• Directions: State how many lines in the entries below contain the string "зачем", with case counting. Reply with the number only.

[Data items]

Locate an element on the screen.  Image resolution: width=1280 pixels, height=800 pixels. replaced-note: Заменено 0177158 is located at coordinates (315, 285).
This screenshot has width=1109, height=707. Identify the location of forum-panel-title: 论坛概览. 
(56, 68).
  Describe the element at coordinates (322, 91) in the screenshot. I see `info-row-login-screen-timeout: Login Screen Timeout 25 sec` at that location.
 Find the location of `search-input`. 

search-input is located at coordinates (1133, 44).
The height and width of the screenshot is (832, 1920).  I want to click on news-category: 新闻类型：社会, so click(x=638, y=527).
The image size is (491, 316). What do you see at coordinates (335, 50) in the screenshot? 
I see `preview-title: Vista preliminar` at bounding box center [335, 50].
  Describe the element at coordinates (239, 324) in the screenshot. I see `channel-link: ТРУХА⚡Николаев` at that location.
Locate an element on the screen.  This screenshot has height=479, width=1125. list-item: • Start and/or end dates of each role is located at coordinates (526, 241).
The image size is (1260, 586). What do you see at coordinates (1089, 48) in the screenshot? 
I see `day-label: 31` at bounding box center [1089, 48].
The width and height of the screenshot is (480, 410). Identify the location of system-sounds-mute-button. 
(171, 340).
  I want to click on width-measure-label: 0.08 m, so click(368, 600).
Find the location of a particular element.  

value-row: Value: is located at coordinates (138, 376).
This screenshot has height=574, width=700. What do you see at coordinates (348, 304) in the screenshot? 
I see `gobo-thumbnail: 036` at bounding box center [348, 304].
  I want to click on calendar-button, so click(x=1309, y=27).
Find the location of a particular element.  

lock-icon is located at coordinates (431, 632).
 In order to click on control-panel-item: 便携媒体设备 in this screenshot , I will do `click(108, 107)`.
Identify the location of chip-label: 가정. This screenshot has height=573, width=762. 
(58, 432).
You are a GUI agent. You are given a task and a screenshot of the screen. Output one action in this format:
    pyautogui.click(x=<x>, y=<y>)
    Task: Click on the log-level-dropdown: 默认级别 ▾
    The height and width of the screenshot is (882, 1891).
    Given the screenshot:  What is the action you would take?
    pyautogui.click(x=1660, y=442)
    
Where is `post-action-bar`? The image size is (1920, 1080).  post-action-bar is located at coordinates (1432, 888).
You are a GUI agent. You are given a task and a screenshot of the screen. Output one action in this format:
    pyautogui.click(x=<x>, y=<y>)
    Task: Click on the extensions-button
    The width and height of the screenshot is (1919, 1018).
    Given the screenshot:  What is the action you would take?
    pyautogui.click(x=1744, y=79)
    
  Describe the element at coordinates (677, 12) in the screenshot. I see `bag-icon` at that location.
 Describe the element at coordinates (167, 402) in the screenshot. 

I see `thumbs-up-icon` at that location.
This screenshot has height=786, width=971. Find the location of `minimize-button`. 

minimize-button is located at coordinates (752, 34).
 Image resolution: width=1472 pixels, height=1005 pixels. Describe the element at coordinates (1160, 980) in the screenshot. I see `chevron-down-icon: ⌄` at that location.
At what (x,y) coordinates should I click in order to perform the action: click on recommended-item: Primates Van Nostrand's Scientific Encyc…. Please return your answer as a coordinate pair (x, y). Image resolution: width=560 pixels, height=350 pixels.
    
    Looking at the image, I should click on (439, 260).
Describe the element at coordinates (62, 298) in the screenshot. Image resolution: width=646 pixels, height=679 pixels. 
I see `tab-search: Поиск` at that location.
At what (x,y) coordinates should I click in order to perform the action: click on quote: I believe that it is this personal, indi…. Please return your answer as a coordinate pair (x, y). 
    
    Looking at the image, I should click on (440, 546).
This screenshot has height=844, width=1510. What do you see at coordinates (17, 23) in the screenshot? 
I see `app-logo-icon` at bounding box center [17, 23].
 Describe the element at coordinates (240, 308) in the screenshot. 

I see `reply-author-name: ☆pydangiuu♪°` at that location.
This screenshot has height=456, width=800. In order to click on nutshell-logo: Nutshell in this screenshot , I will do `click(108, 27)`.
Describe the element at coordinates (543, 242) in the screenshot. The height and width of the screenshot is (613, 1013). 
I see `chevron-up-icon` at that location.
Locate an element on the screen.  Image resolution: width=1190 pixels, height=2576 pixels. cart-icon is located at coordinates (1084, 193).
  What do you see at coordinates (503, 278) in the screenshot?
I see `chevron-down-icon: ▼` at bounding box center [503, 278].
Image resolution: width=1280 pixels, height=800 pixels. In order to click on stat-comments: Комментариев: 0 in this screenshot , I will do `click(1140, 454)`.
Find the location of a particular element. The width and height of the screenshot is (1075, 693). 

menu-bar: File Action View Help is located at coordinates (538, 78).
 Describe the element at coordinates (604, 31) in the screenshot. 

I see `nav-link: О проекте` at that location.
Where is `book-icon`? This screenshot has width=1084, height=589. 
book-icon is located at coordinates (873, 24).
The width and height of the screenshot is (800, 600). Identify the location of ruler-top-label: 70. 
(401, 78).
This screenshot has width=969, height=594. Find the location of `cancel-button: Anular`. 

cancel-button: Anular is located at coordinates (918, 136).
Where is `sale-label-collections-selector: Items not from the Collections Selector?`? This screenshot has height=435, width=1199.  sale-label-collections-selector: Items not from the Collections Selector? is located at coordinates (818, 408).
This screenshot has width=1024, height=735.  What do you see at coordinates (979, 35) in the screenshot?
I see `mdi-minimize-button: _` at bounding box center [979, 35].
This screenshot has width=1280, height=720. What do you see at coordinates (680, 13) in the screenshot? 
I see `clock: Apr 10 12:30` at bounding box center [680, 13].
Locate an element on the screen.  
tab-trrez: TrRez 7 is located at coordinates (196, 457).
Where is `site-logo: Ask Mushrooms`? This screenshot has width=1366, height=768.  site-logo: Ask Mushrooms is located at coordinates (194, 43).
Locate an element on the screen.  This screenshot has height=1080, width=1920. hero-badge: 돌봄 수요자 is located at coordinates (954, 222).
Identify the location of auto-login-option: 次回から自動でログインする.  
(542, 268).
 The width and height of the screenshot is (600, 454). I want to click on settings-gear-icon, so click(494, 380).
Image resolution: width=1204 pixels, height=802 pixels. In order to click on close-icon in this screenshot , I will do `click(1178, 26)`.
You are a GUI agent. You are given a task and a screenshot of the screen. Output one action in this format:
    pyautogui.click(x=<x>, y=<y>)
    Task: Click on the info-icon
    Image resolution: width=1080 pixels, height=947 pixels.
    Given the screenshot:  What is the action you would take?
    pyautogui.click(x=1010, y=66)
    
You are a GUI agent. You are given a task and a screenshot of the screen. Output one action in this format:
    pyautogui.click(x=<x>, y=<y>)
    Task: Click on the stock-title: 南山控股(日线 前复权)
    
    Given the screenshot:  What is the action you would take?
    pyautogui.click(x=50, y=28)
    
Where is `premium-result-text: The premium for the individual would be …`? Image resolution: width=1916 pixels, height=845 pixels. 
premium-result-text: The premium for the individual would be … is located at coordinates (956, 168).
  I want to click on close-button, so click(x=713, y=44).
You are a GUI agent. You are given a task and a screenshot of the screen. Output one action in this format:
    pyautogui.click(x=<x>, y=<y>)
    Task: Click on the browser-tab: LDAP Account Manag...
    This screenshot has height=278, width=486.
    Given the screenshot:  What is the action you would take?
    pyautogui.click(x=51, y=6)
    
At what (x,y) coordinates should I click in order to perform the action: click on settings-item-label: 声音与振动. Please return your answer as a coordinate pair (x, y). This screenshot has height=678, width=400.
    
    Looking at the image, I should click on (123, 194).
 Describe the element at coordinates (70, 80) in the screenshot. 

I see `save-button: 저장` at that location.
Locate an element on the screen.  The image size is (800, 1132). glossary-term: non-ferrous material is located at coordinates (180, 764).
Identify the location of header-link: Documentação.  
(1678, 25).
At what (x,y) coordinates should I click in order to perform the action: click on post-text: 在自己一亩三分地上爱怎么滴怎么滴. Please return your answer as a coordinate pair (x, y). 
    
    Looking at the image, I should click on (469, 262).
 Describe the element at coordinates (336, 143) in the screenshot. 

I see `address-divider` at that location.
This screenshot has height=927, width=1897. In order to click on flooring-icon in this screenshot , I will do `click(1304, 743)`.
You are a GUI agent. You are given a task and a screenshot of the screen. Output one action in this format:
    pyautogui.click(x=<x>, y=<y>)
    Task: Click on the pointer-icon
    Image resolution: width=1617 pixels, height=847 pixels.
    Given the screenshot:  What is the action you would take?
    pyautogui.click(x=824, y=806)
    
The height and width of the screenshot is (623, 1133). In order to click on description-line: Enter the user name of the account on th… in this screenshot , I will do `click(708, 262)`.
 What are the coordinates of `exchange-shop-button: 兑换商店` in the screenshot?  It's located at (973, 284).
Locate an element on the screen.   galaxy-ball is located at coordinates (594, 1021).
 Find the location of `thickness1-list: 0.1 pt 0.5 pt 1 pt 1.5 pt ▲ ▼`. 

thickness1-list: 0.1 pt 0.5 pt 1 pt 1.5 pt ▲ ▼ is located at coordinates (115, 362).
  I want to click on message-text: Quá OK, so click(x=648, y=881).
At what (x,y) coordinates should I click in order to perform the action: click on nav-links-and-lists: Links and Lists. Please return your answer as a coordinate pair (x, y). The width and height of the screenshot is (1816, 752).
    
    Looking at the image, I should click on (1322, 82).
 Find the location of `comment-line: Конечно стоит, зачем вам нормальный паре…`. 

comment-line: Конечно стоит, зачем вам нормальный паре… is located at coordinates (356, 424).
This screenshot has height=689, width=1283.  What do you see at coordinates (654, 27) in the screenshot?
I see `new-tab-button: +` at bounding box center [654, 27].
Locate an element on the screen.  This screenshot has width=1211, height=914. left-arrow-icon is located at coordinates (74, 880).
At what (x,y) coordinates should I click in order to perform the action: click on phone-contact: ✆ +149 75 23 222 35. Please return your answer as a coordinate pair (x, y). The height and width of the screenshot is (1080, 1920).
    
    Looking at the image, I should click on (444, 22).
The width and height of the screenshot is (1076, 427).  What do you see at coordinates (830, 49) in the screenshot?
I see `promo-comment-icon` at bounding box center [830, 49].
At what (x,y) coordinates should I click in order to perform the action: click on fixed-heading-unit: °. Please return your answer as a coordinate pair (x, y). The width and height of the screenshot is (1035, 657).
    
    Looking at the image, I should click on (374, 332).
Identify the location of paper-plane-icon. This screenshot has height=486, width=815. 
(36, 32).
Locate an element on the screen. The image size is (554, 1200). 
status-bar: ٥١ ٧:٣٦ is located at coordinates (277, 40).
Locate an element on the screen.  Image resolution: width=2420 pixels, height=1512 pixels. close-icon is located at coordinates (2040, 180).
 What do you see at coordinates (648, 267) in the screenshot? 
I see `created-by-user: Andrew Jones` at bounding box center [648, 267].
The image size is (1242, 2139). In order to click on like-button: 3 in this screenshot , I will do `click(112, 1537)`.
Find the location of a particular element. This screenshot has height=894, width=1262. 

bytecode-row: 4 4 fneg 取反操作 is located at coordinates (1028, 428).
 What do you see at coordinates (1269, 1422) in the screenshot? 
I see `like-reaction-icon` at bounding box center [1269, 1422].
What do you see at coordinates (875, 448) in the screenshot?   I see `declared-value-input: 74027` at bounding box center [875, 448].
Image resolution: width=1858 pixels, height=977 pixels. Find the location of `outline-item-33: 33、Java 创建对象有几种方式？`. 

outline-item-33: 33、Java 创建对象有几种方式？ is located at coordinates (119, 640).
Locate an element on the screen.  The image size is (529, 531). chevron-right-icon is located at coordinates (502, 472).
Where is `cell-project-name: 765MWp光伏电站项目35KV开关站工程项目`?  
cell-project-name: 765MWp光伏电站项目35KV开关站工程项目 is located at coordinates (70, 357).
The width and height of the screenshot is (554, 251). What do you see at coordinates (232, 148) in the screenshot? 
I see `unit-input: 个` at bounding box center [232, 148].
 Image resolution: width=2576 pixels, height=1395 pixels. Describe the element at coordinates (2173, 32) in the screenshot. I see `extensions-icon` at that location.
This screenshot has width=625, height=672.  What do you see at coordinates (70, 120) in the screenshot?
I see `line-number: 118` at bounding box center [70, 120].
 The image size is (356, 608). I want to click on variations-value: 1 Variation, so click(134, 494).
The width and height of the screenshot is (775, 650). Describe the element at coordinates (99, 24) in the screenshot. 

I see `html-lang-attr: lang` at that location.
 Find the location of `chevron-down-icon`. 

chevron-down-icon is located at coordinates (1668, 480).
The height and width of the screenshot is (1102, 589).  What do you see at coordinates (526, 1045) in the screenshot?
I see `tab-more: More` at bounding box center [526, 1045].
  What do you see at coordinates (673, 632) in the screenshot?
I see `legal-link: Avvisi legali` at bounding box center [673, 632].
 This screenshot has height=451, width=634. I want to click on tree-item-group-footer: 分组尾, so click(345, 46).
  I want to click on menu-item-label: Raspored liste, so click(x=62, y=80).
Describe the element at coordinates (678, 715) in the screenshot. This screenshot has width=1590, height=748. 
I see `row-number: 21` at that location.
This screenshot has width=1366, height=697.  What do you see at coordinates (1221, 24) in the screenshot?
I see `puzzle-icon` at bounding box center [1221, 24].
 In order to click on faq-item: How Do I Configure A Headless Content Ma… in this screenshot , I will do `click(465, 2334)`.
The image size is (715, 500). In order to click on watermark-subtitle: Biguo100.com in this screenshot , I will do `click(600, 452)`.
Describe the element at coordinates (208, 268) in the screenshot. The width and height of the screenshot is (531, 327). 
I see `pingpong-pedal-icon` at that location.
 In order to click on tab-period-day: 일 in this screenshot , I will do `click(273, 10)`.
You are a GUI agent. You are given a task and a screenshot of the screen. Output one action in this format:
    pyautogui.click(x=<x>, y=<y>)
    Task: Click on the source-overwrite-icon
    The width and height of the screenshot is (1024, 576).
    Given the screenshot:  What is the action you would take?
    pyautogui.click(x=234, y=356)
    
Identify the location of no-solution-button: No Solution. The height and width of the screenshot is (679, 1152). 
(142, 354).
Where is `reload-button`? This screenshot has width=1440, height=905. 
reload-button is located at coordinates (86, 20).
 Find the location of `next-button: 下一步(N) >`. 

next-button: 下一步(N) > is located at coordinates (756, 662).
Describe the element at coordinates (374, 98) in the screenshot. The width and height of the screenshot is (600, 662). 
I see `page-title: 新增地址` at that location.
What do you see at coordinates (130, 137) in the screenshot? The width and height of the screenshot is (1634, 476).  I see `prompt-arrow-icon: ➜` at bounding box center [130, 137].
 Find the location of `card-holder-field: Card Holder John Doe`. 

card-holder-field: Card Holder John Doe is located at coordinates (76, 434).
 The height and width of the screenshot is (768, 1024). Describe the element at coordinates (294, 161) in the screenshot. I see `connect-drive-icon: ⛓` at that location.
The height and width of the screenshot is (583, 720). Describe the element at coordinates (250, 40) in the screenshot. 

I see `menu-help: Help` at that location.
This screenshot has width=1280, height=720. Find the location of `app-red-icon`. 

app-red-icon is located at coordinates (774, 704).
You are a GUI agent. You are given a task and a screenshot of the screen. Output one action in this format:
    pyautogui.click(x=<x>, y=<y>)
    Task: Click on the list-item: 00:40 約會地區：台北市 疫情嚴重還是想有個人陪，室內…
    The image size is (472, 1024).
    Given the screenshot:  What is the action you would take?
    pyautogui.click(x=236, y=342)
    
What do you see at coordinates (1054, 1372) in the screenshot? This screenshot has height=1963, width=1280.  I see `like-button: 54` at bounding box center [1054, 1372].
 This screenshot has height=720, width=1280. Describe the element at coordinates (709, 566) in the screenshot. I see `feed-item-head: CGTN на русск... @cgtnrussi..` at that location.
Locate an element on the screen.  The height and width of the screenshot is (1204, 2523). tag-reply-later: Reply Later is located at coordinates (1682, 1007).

• Output for this task: 2